Let me know if I've misunderstood your problem, and I'll be happy to look into it further. Thanks again for the interest!

mpadge commented 7 years ago

@Robinlovelace I've made a few tweaks to osmplotr which also fix your previous problem:

> key <- 'route'
> value <- 'bicycle'
> extra_pairs <- c ('name', 'London.Cycle.Network.Route.9')
> bbox <- get_bbox (c (-0.3,51.4,0.2,51.7))
> dat1 <- extract_osm_objects (bbox=bbox, key=key, value=value,
+                              extra_pairs=extra_pairs)

The bbox in that case encompasses the entire route. But note that even with a smaller bbox:

> bb <- tmap::bb ('Hackney, London')
> dat2 <- extract_osm_objects (bbox=bb, key=key, value=value,
 +                             extra_pairs=extra_pairs, return_type='lines')
> identical (dat1, dat2)
TRUE

The full data set is still returned.

> map <- osm_basemap (bbox=bbox)
> map <- add_osm_objects (map, dat1, col="yellow", size=1)
> print_osm_map (map)

map

I've also got osmdatar to the stage where it mostly works except for extraction of multipolygons. I'm keen to CRAN it pretty soon, and so would like to get the R side of things polished sometime soon. Are you still interested in contributing?

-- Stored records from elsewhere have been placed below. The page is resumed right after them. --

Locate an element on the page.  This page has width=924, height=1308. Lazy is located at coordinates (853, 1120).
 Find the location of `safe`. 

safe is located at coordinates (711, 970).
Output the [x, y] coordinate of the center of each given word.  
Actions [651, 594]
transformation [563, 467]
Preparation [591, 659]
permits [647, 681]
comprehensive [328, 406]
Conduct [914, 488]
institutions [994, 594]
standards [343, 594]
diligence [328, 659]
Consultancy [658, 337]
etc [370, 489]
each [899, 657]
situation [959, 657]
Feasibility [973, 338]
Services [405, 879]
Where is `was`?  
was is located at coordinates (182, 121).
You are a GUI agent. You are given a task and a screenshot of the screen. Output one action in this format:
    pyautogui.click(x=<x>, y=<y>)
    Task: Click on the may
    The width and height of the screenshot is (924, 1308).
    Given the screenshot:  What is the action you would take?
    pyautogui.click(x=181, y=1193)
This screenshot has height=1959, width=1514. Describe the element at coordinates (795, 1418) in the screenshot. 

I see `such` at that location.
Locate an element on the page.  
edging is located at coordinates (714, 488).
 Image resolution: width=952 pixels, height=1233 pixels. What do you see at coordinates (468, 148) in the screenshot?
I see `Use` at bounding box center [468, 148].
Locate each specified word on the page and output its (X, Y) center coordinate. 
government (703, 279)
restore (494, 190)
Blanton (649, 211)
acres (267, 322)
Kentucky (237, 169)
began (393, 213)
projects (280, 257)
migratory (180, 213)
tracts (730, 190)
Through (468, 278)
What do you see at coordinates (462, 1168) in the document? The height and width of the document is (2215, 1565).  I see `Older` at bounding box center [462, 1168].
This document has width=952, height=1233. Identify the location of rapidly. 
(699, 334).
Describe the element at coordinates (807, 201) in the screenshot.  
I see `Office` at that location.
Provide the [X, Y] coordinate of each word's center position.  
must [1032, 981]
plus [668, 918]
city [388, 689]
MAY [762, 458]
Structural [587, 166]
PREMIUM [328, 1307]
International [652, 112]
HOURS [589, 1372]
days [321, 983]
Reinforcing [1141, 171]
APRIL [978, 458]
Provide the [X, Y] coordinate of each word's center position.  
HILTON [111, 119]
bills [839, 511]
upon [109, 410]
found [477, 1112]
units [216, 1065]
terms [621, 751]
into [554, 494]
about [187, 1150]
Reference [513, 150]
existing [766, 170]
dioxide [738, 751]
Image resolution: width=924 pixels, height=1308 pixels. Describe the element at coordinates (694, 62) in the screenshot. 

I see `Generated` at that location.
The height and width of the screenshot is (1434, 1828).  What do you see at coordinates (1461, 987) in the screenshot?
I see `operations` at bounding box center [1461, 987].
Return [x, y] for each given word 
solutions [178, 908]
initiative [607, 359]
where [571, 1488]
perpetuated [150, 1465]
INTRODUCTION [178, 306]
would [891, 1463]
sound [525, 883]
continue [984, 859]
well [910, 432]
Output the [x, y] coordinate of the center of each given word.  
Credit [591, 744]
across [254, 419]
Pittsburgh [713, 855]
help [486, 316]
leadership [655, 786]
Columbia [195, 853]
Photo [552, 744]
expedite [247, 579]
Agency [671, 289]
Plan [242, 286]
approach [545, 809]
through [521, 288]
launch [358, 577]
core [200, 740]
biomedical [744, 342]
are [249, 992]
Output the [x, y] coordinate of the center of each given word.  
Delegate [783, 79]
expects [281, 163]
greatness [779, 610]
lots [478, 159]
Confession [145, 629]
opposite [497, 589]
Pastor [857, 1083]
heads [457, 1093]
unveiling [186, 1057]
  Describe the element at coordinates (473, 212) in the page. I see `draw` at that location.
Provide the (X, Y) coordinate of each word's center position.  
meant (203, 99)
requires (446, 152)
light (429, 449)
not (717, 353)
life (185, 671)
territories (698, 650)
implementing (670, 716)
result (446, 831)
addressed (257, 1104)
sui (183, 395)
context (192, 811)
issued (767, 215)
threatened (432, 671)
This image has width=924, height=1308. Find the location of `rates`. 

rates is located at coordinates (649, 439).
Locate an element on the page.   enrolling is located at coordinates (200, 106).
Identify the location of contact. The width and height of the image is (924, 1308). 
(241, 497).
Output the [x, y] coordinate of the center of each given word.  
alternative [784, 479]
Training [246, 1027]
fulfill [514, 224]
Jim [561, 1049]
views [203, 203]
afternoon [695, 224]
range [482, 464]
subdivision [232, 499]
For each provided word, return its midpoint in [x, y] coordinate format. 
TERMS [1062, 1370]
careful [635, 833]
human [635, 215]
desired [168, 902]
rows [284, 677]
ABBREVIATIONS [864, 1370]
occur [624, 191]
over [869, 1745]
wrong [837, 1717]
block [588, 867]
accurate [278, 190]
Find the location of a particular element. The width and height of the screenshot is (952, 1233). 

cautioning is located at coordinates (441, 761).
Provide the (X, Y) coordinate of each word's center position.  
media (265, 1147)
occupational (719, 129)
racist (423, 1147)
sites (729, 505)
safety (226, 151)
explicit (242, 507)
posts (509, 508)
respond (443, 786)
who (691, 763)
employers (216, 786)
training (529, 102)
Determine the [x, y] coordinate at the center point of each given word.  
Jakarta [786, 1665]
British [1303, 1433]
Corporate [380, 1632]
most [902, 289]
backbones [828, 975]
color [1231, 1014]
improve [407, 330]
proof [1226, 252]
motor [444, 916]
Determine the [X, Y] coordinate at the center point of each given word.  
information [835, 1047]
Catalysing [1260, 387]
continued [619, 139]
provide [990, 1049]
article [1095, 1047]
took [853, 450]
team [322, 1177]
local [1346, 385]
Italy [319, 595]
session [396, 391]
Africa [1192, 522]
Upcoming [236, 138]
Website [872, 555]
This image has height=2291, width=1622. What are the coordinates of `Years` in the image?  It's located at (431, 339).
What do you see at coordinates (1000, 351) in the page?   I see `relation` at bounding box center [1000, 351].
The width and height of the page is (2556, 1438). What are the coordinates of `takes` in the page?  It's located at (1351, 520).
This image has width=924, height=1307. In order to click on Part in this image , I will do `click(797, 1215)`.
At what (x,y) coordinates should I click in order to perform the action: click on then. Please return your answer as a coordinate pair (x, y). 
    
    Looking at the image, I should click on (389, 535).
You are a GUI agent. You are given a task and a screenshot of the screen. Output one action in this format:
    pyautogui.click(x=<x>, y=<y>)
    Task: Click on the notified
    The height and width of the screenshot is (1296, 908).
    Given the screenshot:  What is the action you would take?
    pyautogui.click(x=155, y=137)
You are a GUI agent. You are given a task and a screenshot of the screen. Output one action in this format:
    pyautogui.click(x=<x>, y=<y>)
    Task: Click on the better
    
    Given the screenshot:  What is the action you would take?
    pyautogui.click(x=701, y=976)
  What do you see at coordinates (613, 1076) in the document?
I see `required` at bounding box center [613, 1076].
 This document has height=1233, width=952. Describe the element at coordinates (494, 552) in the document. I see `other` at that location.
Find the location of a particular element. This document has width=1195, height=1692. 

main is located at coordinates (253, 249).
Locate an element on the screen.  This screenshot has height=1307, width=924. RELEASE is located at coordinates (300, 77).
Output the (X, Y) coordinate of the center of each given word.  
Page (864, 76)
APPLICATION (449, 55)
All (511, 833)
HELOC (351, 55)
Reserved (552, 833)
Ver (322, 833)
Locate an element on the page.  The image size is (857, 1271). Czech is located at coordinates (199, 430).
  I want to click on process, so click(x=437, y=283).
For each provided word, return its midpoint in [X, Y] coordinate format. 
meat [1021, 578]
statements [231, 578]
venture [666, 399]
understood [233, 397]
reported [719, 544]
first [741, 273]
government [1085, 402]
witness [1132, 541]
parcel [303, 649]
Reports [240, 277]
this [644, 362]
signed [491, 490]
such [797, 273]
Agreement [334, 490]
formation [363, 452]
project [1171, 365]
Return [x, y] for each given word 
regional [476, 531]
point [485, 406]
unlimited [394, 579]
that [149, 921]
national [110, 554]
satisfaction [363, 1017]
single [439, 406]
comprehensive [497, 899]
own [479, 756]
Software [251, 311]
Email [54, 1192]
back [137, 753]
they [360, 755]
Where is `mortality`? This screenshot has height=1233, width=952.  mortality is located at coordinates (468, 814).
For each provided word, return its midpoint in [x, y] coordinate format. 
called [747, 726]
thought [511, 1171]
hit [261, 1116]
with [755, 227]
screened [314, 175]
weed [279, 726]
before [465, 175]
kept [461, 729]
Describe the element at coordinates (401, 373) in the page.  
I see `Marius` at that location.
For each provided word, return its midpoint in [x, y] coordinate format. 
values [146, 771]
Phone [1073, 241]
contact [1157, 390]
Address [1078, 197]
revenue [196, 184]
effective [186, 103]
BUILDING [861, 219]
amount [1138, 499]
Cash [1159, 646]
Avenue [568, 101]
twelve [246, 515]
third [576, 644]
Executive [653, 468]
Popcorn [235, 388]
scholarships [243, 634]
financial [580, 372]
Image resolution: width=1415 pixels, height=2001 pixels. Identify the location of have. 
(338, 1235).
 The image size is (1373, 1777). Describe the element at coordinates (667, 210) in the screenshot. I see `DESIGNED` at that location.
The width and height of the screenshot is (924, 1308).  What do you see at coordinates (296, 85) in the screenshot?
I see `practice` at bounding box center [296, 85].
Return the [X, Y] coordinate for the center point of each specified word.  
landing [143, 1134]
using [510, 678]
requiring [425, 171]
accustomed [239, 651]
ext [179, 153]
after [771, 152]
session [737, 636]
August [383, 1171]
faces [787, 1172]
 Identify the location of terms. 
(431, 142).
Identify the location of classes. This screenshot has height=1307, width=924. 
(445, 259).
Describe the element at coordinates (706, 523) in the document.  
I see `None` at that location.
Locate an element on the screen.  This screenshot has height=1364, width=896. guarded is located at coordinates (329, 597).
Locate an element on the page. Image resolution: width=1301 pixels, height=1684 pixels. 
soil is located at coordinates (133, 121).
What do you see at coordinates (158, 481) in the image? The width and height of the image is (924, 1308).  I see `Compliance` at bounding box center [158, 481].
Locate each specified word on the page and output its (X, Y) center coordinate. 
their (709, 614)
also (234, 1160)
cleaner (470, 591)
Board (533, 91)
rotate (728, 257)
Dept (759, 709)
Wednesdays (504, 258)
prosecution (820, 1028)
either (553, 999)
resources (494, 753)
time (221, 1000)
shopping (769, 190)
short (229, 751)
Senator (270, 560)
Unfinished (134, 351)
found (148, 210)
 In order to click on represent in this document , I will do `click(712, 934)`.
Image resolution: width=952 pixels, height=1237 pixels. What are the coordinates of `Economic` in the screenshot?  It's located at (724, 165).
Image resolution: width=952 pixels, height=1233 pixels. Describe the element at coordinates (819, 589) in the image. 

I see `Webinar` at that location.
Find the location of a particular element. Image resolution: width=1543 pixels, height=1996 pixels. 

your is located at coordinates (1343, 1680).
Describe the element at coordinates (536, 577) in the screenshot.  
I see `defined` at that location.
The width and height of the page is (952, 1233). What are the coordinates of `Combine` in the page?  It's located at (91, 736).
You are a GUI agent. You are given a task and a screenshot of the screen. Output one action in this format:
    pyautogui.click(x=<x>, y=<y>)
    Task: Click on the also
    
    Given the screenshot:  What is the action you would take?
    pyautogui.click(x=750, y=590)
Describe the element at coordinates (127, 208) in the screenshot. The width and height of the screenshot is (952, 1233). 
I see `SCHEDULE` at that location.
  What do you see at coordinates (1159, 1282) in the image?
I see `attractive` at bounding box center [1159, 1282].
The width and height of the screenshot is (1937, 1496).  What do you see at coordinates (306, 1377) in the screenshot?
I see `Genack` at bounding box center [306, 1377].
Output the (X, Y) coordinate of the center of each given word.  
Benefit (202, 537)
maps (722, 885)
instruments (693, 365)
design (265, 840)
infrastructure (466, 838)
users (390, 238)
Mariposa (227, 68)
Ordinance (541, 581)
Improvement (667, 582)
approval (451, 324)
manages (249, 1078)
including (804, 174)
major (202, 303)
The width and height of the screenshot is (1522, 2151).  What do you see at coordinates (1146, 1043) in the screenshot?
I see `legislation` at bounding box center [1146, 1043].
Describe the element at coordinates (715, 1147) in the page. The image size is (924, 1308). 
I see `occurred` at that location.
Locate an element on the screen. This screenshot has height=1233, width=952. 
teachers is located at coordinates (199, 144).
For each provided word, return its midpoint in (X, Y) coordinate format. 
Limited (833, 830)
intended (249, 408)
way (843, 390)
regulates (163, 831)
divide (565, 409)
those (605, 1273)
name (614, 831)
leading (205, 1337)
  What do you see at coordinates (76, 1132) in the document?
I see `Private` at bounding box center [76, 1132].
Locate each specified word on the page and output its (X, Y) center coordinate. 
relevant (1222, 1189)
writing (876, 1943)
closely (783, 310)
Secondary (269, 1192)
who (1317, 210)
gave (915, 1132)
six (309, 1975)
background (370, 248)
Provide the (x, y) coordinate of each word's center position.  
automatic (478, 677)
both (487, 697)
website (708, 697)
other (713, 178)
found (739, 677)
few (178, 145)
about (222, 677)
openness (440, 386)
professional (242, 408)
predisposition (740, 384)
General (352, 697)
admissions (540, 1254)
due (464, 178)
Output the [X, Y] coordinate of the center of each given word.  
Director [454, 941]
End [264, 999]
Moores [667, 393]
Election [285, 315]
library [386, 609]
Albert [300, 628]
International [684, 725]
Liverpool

Robinlovelace commented 7 years ago

Hi @mpadge many thanks for this, this is fantastic progress. I'm sorry I've been so slow to get moving on this, snowed under preparing for the release of this next week: http://pct.bike/

No doubt these methods you're developing will make it easier to create applications for sustainable transport planning, like the Propensity to Cycle Tool.